Tells you just how fucked up his view of the world is.


To the US leadership at the time there was little choice.  Have the entire nation of Japan commit suicide, and take a lot of Americans with them, or else use the atomic bomb to convince them to surrender.   On (edit) Saipan virtually the entire population of Japanese civilians committed suicide rather than surrender to the US forces.  You don't hear about that too much when people criticize the US for using the atomic bomb on mainland Japan.
Link Posted: 8/9/2005 8:01:48 PM EDT
[#20]
Errrr, Hiroshima and Nagasaki are both thriving cities these days.

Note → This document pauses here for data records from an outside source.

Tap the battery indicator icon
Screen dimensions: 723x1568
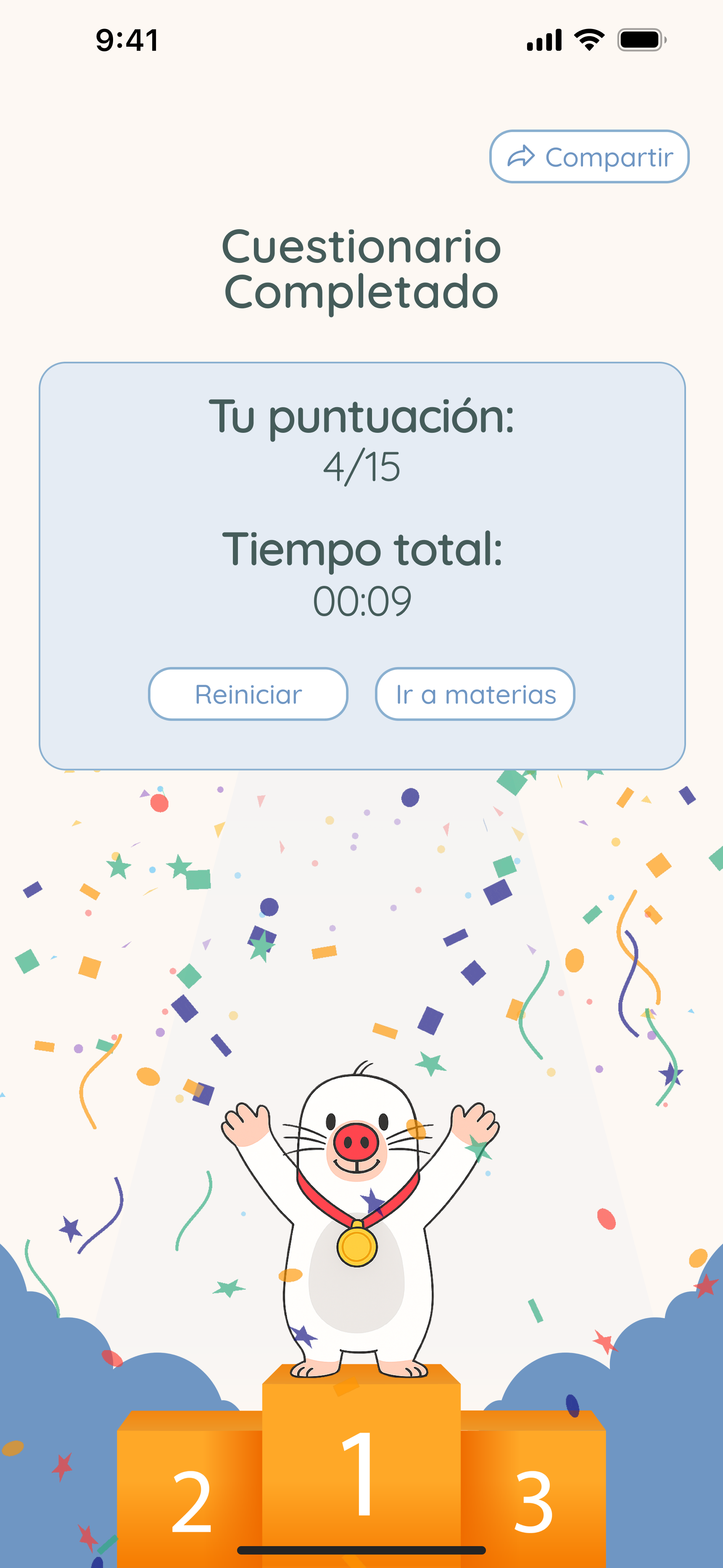(641, 39)
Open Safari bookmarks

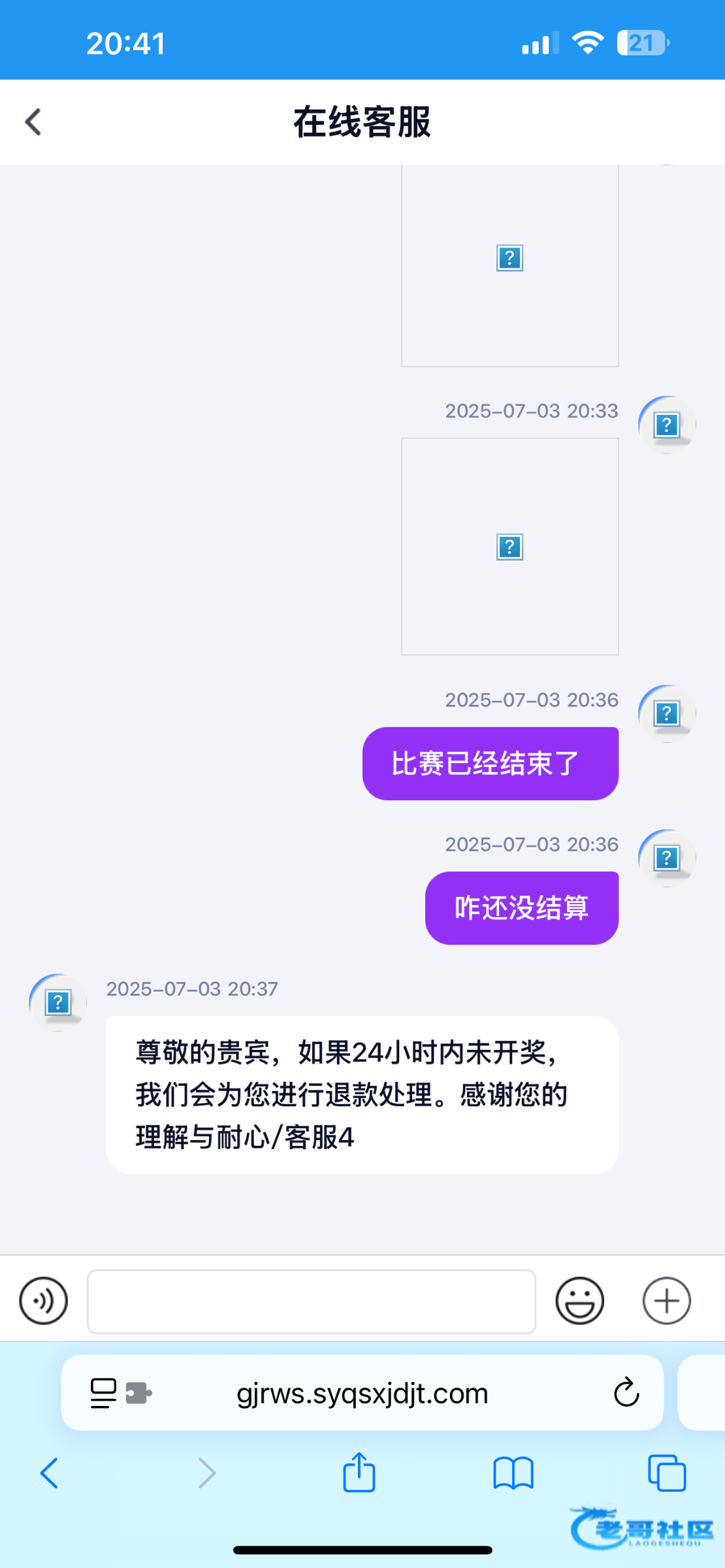[513, 1473]
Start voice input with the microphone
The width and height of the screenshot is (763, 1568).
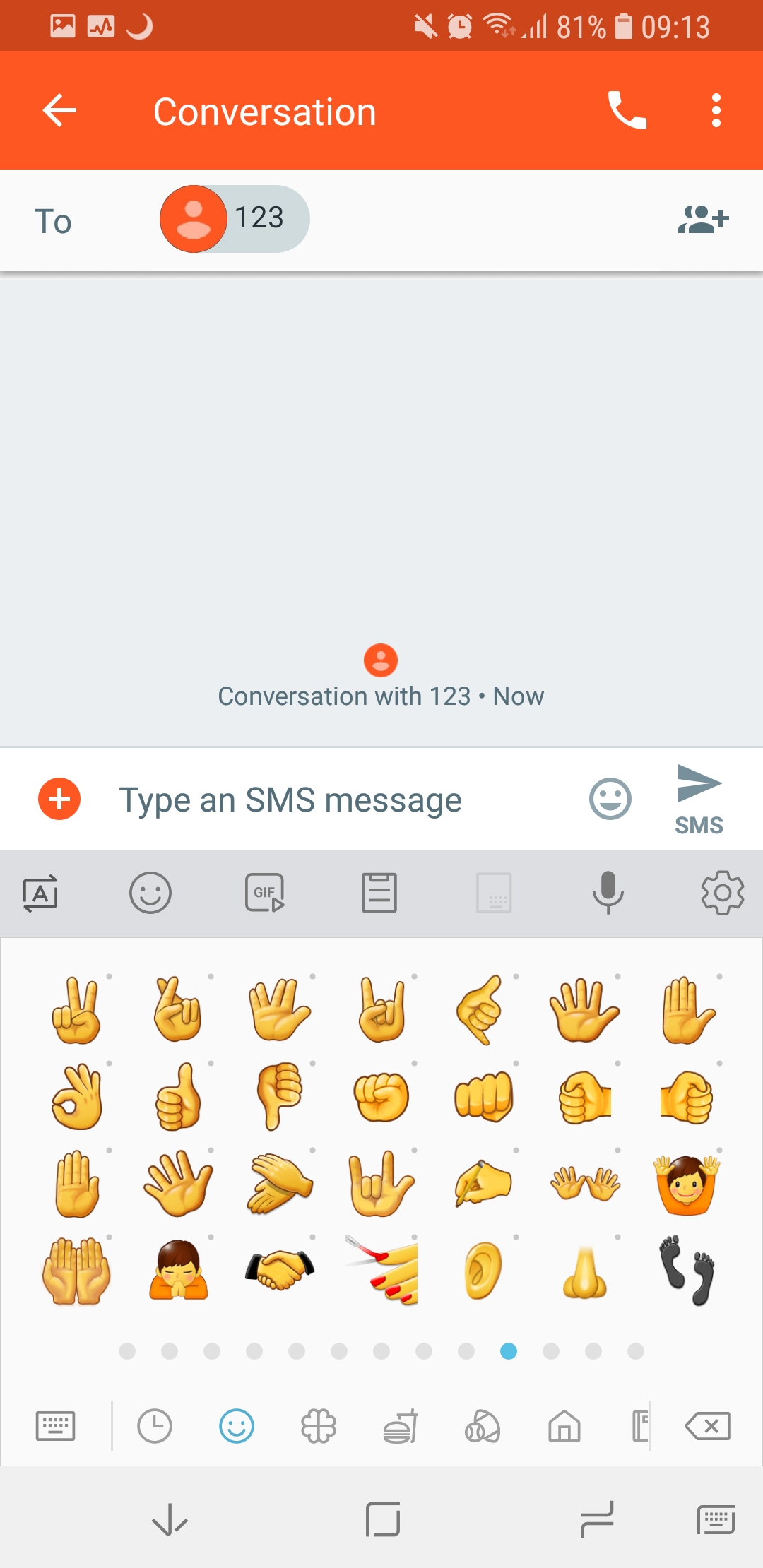(608, 893)
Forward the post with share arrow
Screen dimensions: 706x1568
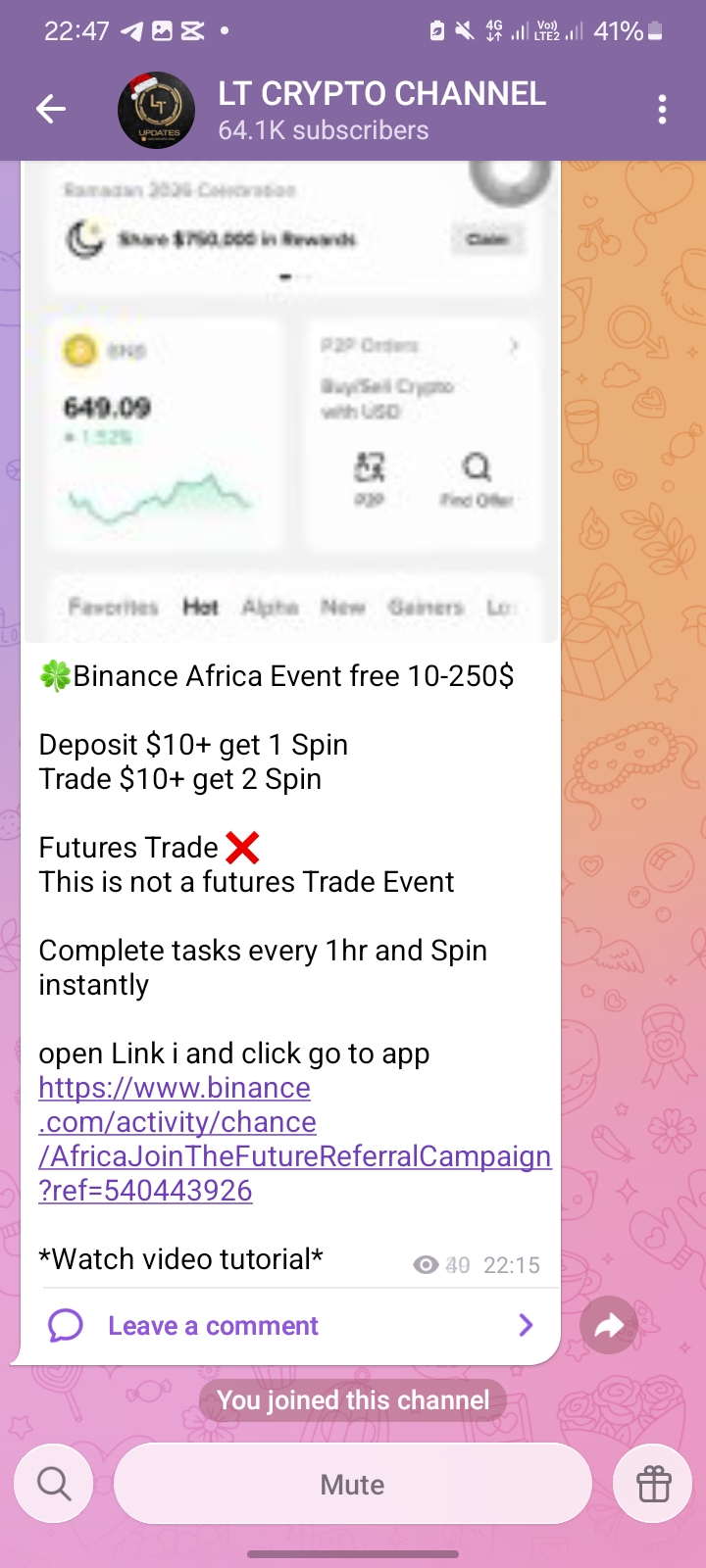click(609, 1326)
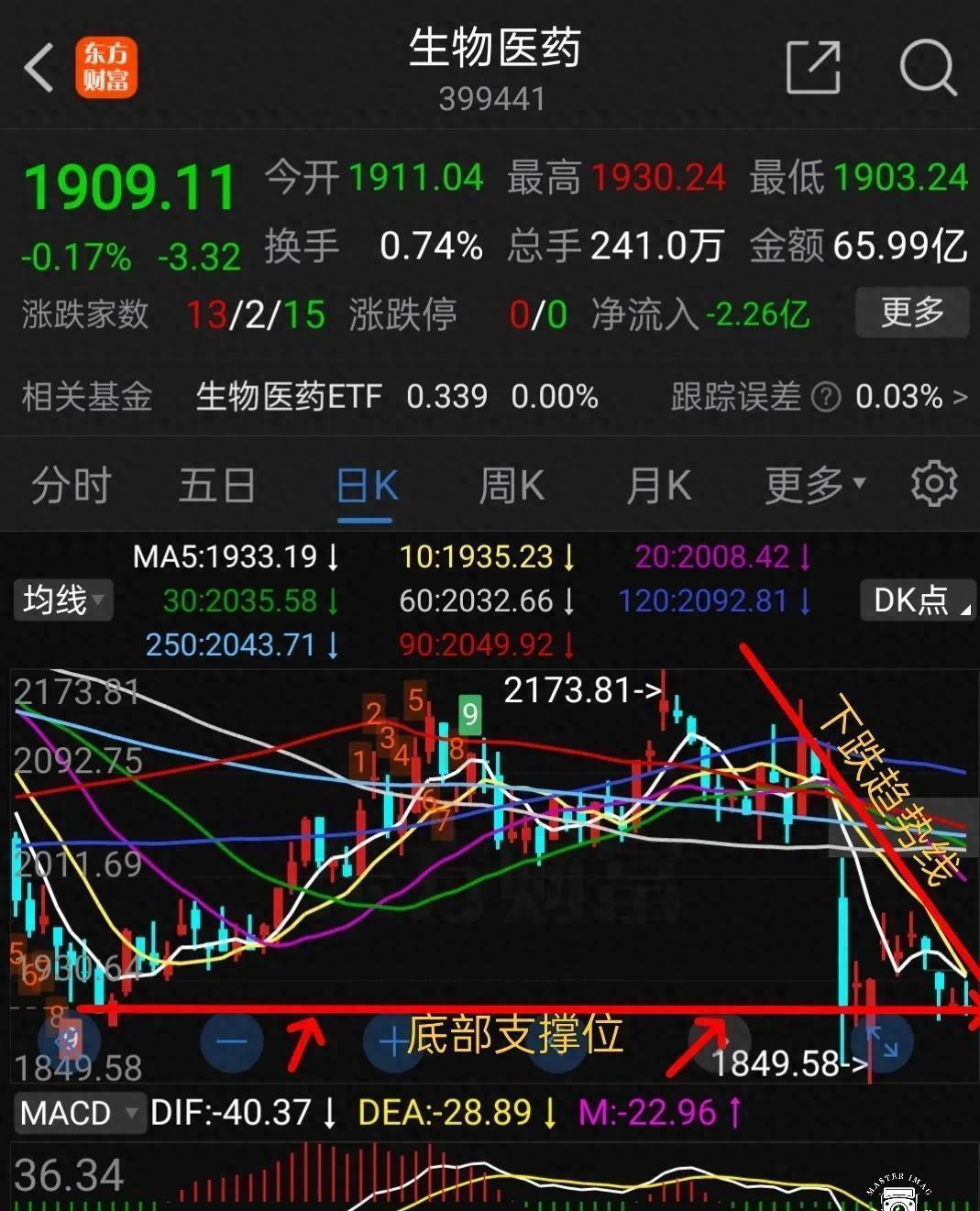Image resolution: width=980 pixels, height=1211 pixels.
Task: Open the search magnifier
Action: [927, 68]
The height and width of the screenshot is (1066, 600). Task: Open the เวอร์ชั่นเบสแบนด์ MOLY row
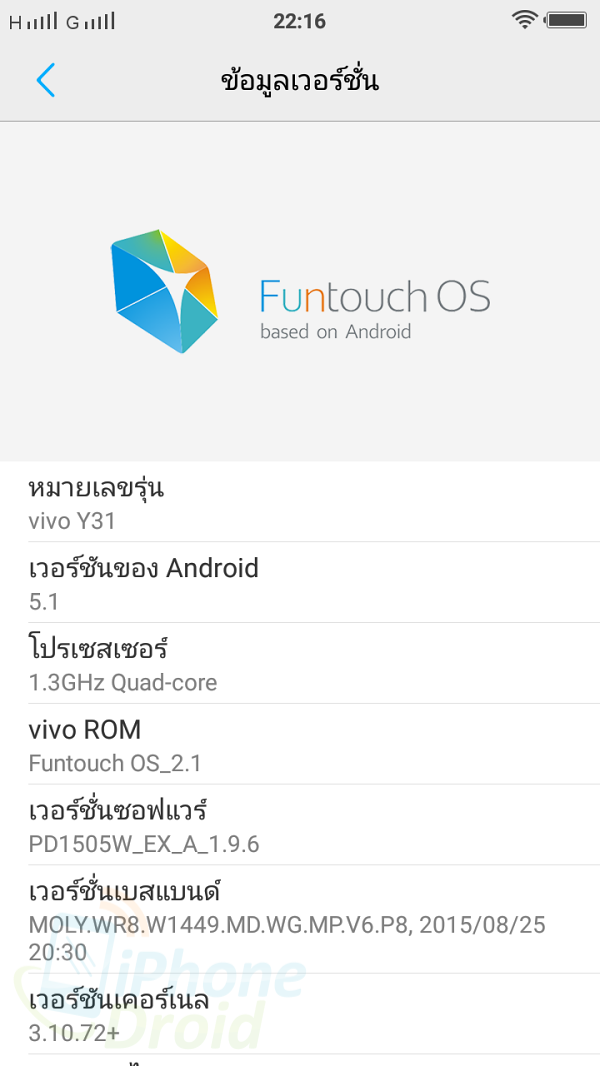[x=300, y=919]
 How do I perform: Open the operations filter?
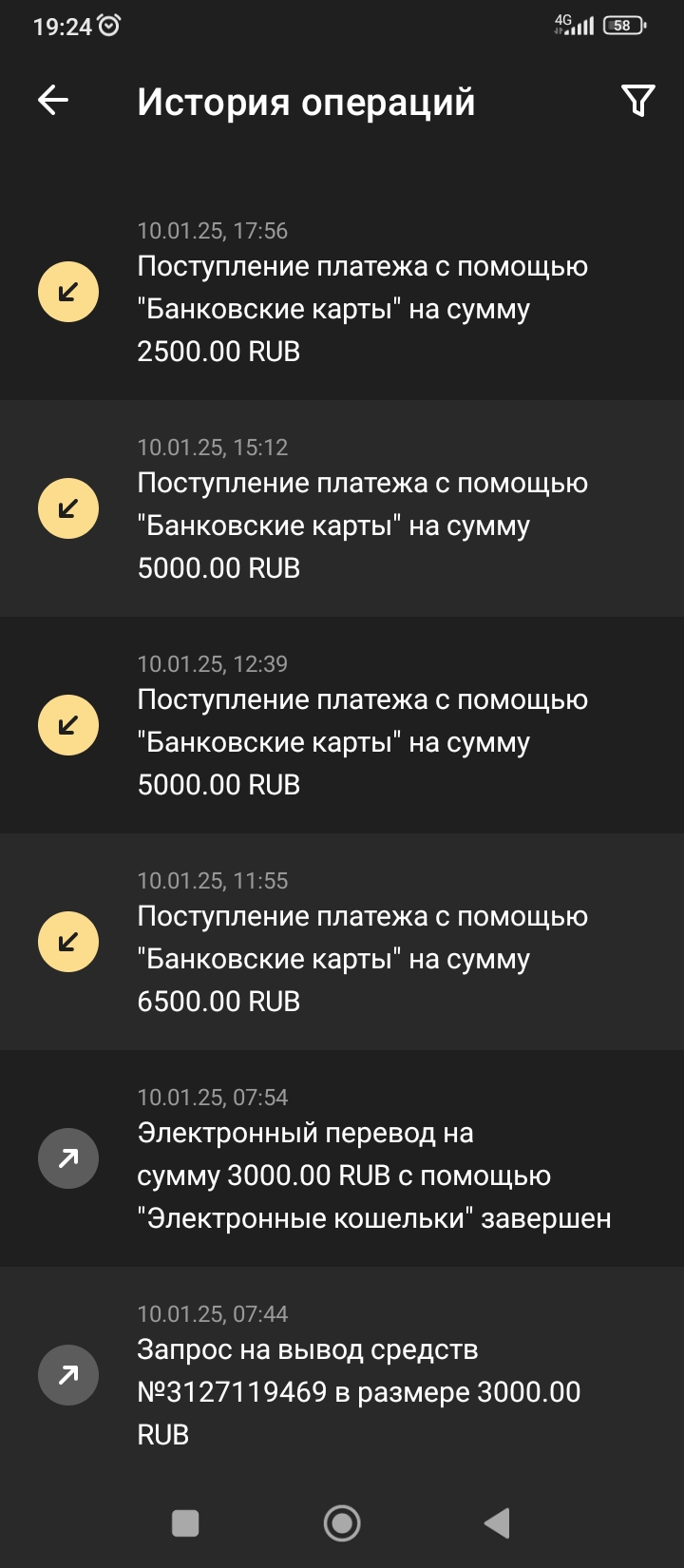pyautogui.click(x=637, y=101)

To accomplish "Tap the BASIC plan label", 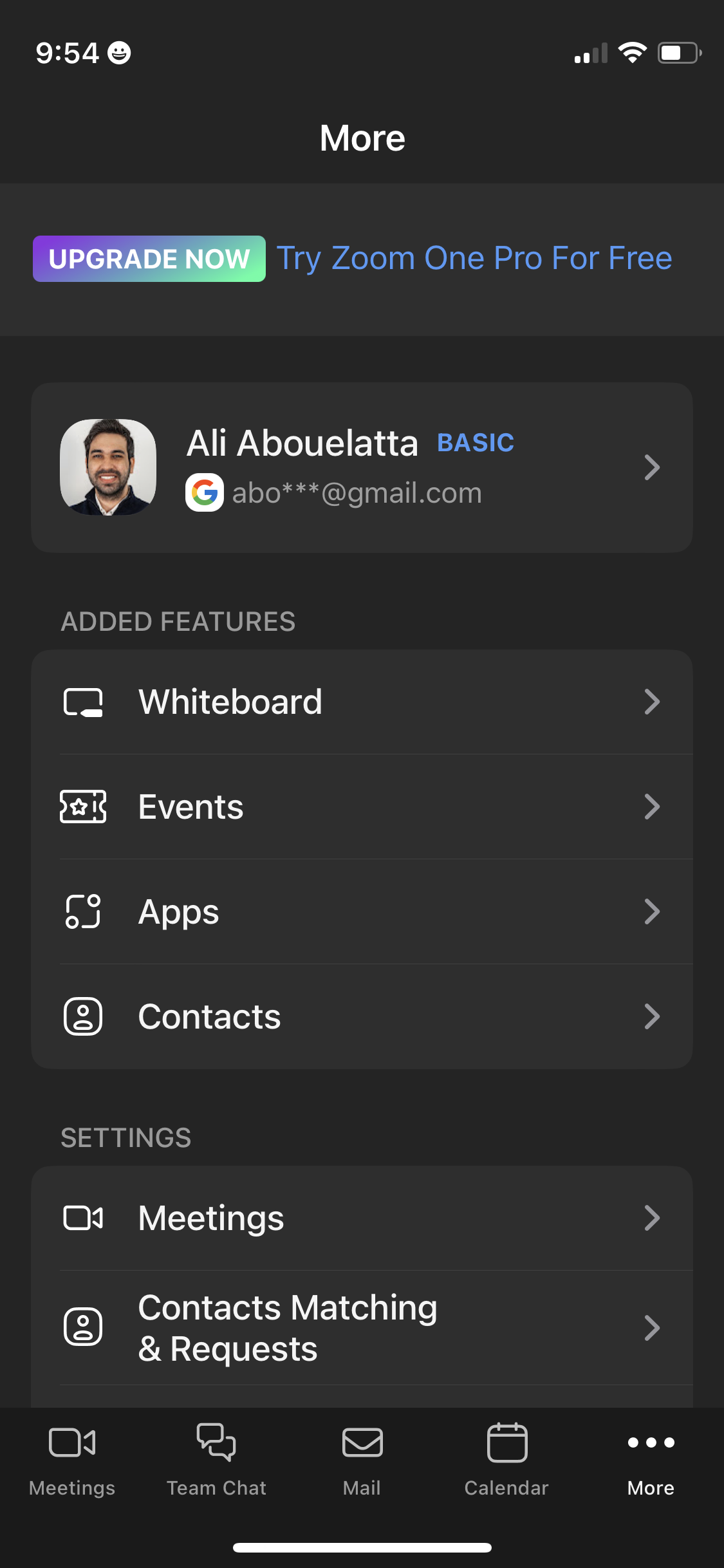I will (x=475, y=442).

As of 2003, Hiroshima had an estimated population of 1,136,684 and the density of 1532.44 persons per km². The total area is 741.75 km².

Industry
Mazda Motor Company, now controlled by the Ford Motor Company, is by far Hiroshima's dominant company. Mazda makes many models in Hiroshima for worldwide export, including the popular MX-5/Miata and Mazda RX-7.

As of 2000 Nagasaki shipbuilding is the biggest industry in the city of 622,000, employing about 11,000 of Nagasaki's work force of 180,000. Shipyard customers come from all over the world, including the United States.

Fishing is another major Nagasaki industry. The city's harbor is home port to 1,020 fishing boats, which caught 198,000 tons of mackerel, tuna, yellowtails, shrimp, squid and octopus in 1993.

Tourism also has become a steady industry. About 5.59 million tourists visited Nagasaki in 1993.

New industries are growing - including manufacturing light ceramic engines and parts for wind turbines.

Nagasaki's links with China are resurfacing. Last year, Nagasaki and Shanghai opened a shipping route between the two for the first time since World War II.




Quoted:
We erased two major cities.  F'n erased them forever.